Estamos vivendo um momento crítico para a humanidade, em decorrência da pandemia do coronavírus. Devido a declaração de pandemia do COVID-19 autoridades públicas municipais, estaduais e federais estão impondo medidas para conter a disseminação do vírus, as quais tem acarretado modificações sem precedentes nas relações de trabalho no Brasil.

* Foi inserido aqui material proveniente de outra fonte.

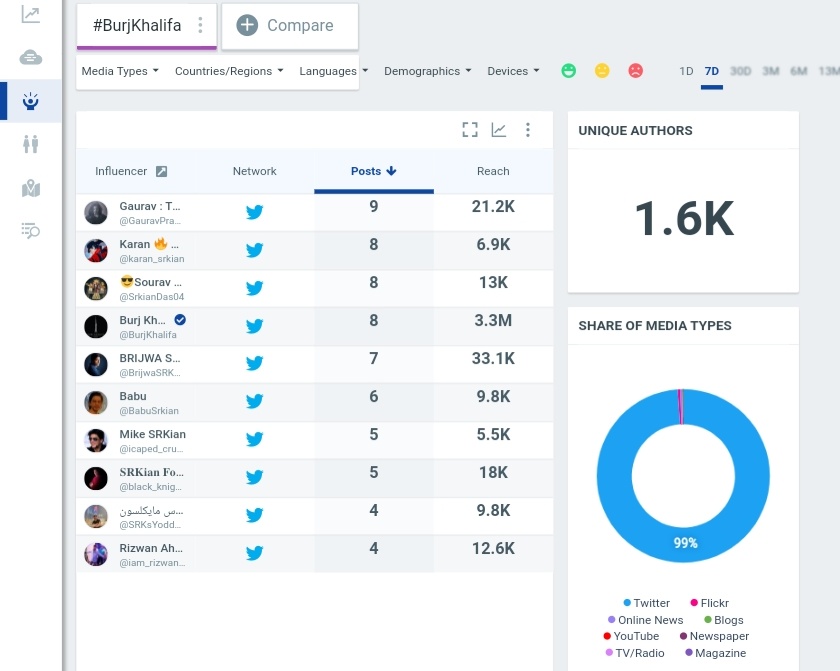Enable the negative sentiment emoji filter
The image size is (840, 671).
pyautogui.click(x=636, y=71)
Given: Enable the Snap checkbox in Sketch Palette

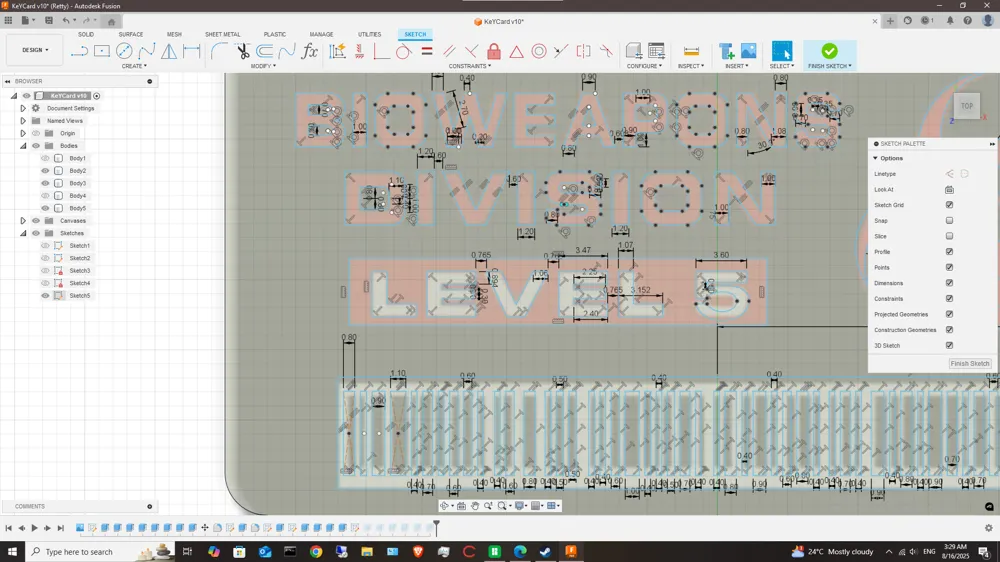Looking at the screenshot, I should click(x=949, y=221).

A Lei Federal nº 13.979/2020 dispõe sobre as medidas para enfrentamento da emergência de saúde pública de importância internacional decorrente do coronavírus e autoriza, dentre outras providências, medidas de isolamento, quarentena e determinação de realização compulsória de exames. Diversos Estados e Prefeituras determinaram o fechamento de estabelecimentos de comércio, de prestação de serviços, e até de indústrias considerados não essenciais ao enfrentamento da situação de calamidade.

Em 22 de março de 2020 foi editada a Medida Provisória nº 927, dispondo sobre as medidas trabalhistas para enfrentamento do estado de calamidade pública reconhecido pelo Decreto Legislativo nº 6, de 20 de março de 2020, e da emergência de saúde pública de importância internacional decorrente do coronavírus (Covid-19).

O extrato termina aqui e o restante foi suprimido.